→ **WORK ORDER**
Please set down only the lines from the one containing "Task: Open the dave.lauper user link" through the end of the entries below, exactly, minus any pictures.
☆ ☆ ☆ ☆ ☆
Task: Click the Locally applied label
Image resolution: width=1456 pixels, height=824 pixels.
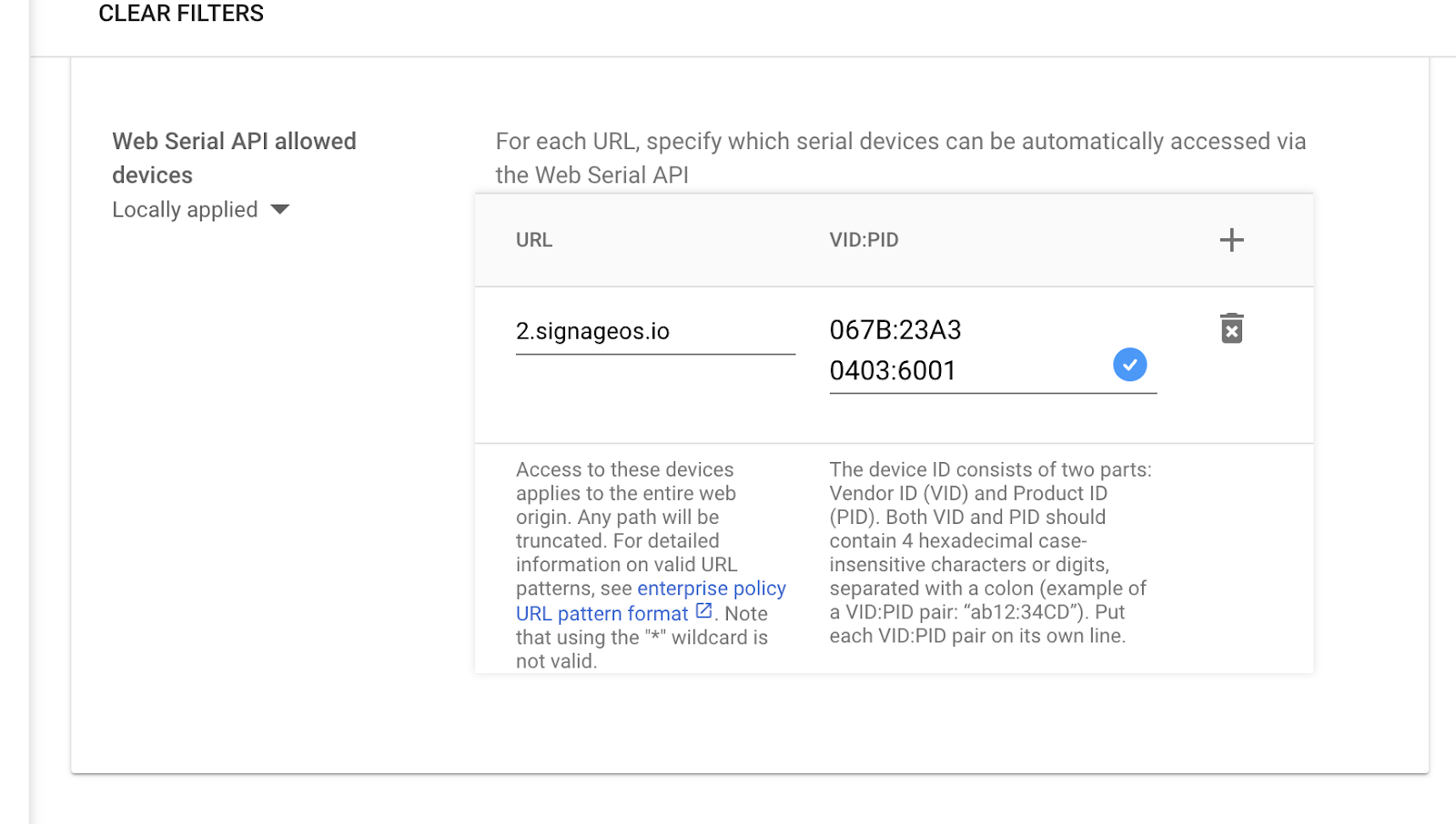Action: tap(185, 210)
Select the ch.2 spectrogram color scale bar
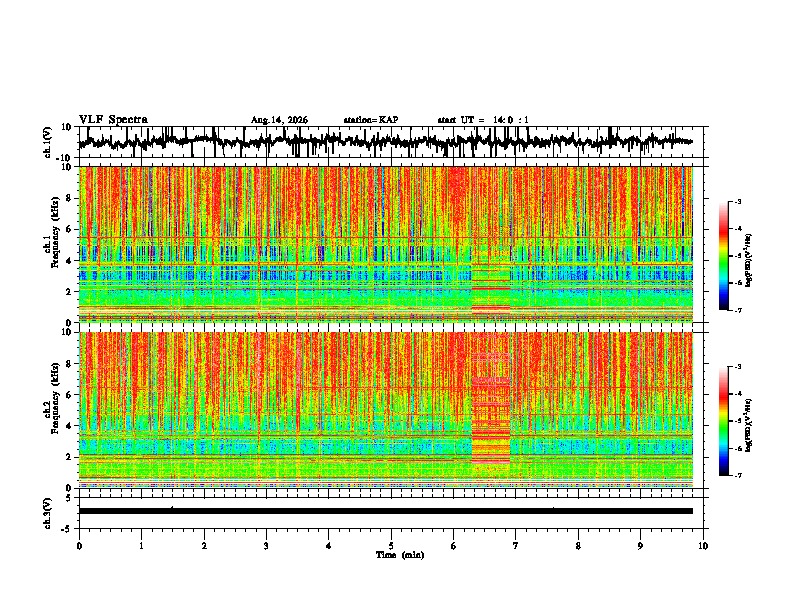Image resolution: width=792 pixels, height=612 pixels. tap(723, 421)
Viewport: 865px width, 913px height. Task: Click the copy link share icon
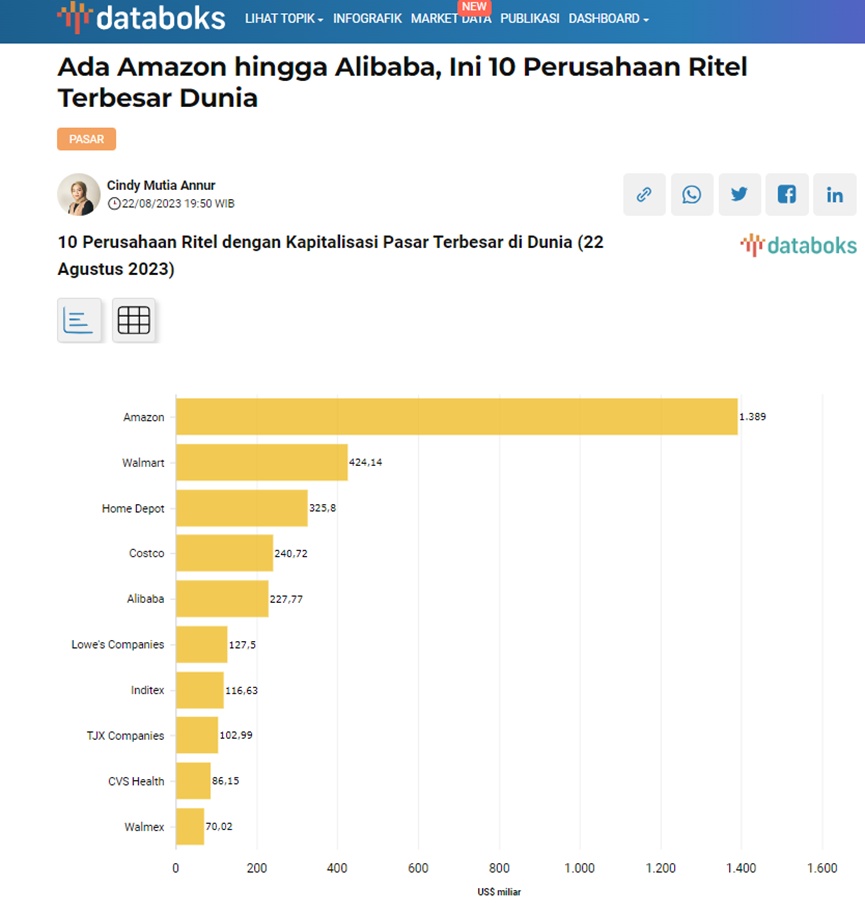[x=644, y=195]
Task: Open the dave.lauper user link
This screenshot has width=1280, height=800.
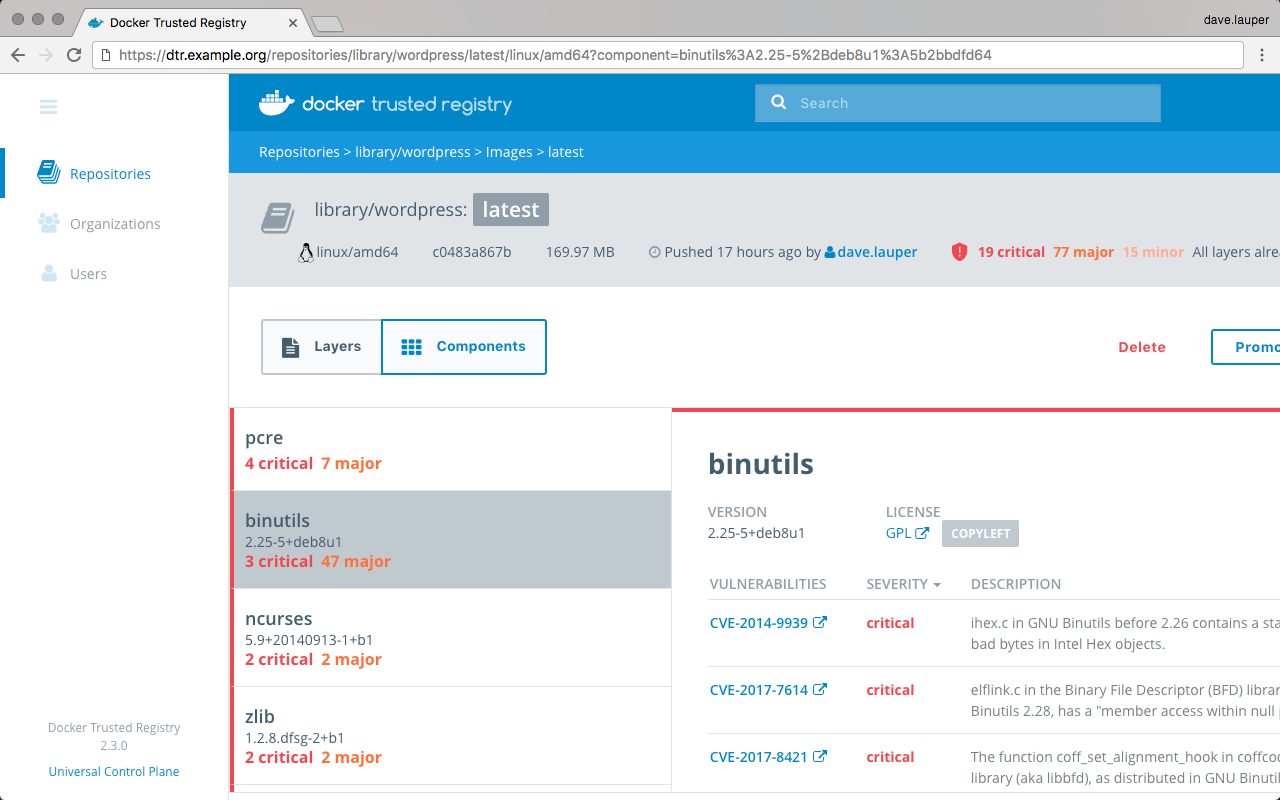Action: (876, 252)
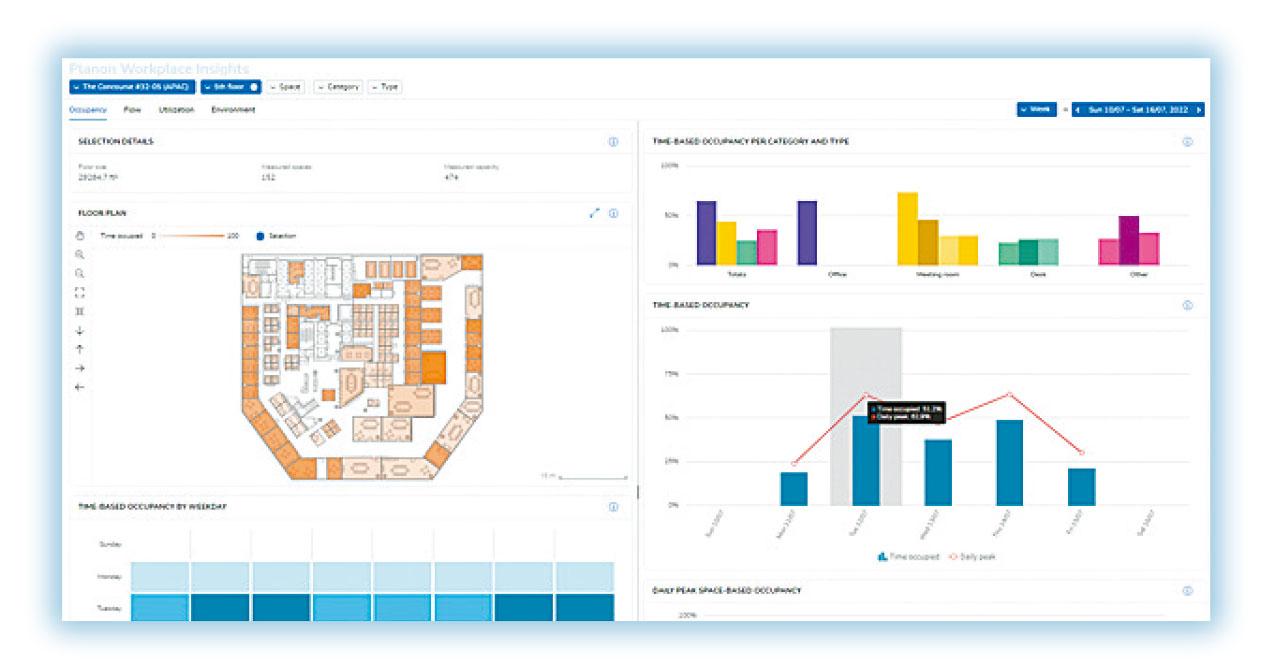
Task: Open info for Time-Based Occupancy Per Category panel
Action: coord(1187,142)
☆ ☆ ☆ ☆ ☆
→ **TASK OUTPUT**
Task: Open the dave.lauper user link
This screenshot has width=1280, height=800.
Action: (876, 252)
Task: Open info for Time-Based Occupancy Per Category panel
Action: coord(1187,142)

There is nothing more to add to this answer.